> Exercises
1. Return the passage of the essay on the social disability of the Jew that begins at the words "BY EDWIN J." and stops after "on the earth.", copied word for word.
2. In the essay on the social disability of the Jew, what three things make up the great carnal trinity?

> Page
**********

THE SOCIAL DISABILITY OF THE JEW

BY EDWIN J. KUH

"Wer darf das Kind beim rechten Namen nennen?"- GOETHE.

In the great carnal trinity of Hunger, Sex, and Hate, Hate has forever been the goad of race against race. The pages of history drip with the blood of nations. Religion, destined to calm the surge of passions, but added new incentives to destruction. From this hideous nightmare of suffering, stronger than race, stronger than creed, must come an ultimate awakening — the awakening of the moral nature in man. The gospel of righteousness, calling more insistently than ever, must finally lift the burden of bigotry and dogma weighing on the earth.

The share of the Jewish race in this suffering we do not wish to magnify in order to bolster an argument. All nations have had their martyrdom and many have succumbed. The Jewish race has survived, denationalized, heterogeneous in composition, homogeneous in fellow ship, modern in its aspirations.

**********

> Listed entries
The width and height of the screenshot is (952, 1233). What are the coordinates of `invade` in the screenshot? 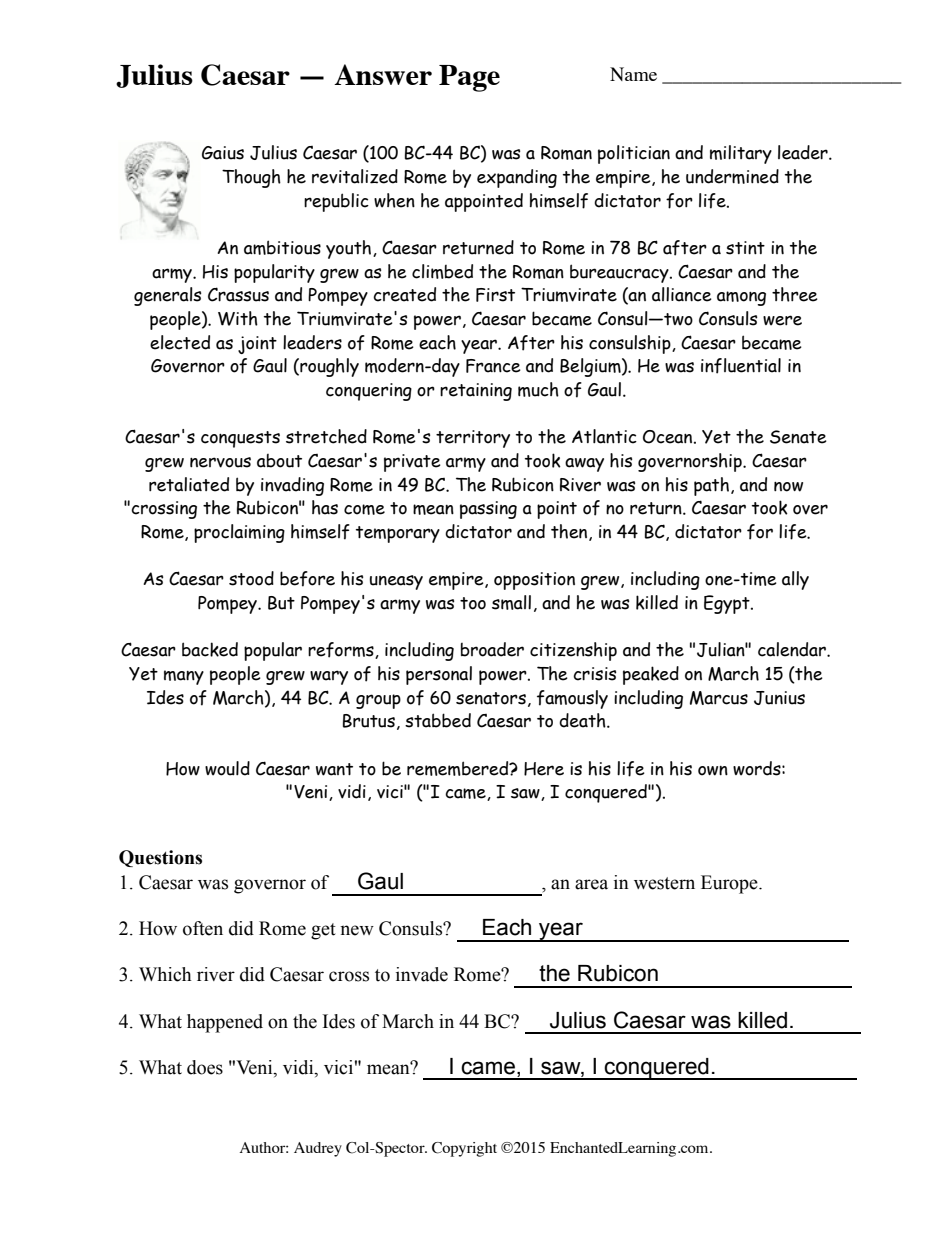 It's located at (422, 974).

**********

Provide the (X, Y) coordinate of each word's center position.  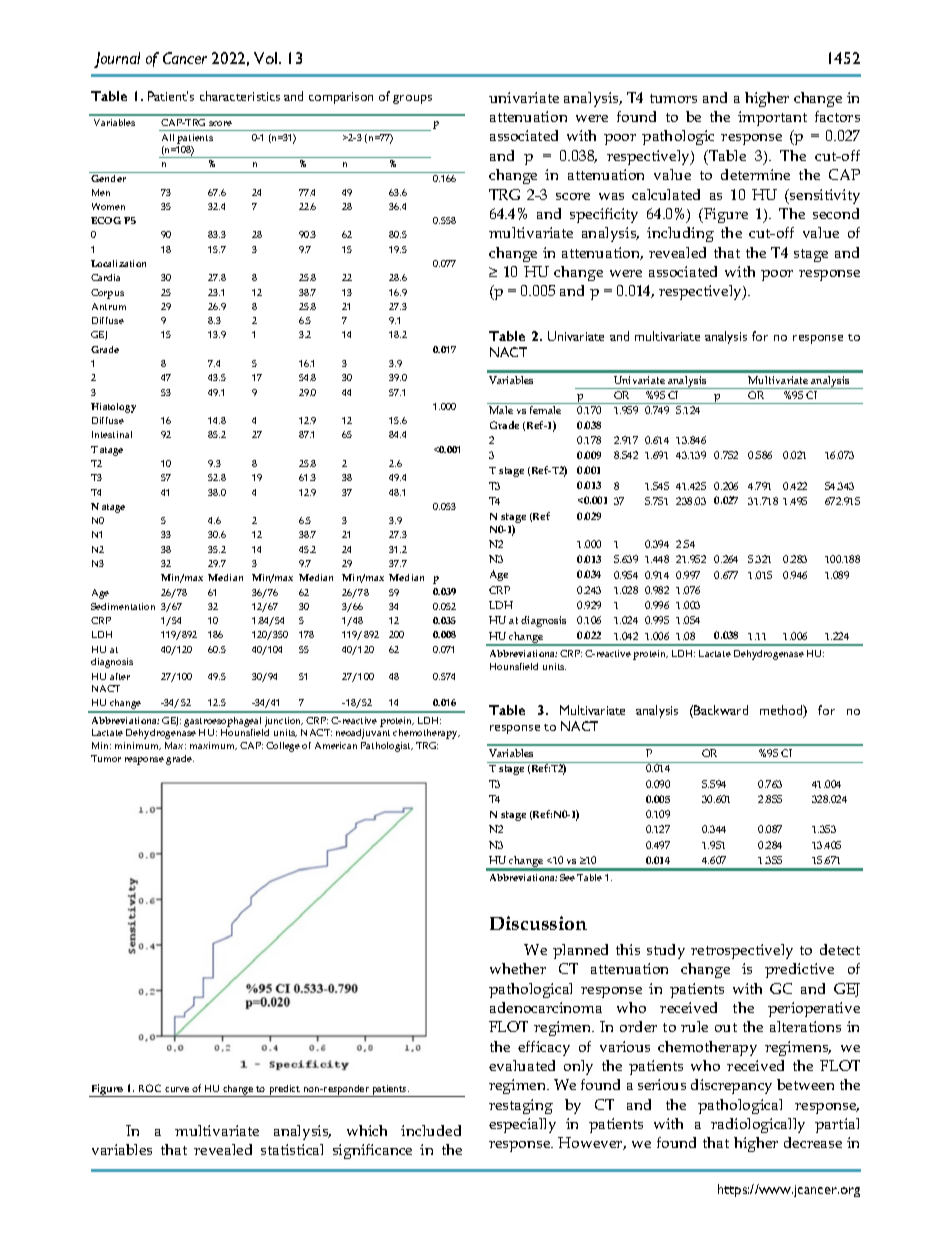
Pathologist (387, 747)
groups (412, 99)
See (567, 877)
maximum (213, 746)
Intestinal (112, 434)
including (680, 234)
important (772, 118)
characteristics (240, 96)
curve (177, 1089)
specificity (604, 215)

**********

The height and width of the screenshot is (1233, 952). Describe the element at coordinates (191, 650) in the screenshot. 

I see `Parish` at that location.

**********

> Full answers
1.
BY EDWIN J. KUH

"Wer darf das Kind beim rechten Namen nennen?"- GOETHE.

In the great carnal trinity of Hunger, Sex, and Hate, Hate has forever been the goad of race against race. The pages of history drip with the blood of nations. Religion, destined to calm the surge of passions, but added new incentives to destruction. From this hideous nightmare of suffering, stronger than race, stronger than creed, must come an ultimate awakening — the awakening of the moral nature in man. The gospel of righteousness, calling more insistently than ever, must finally lift the burden of bigotry and dogma weighing on the earth.

2. Hunger, Sex, and Hate.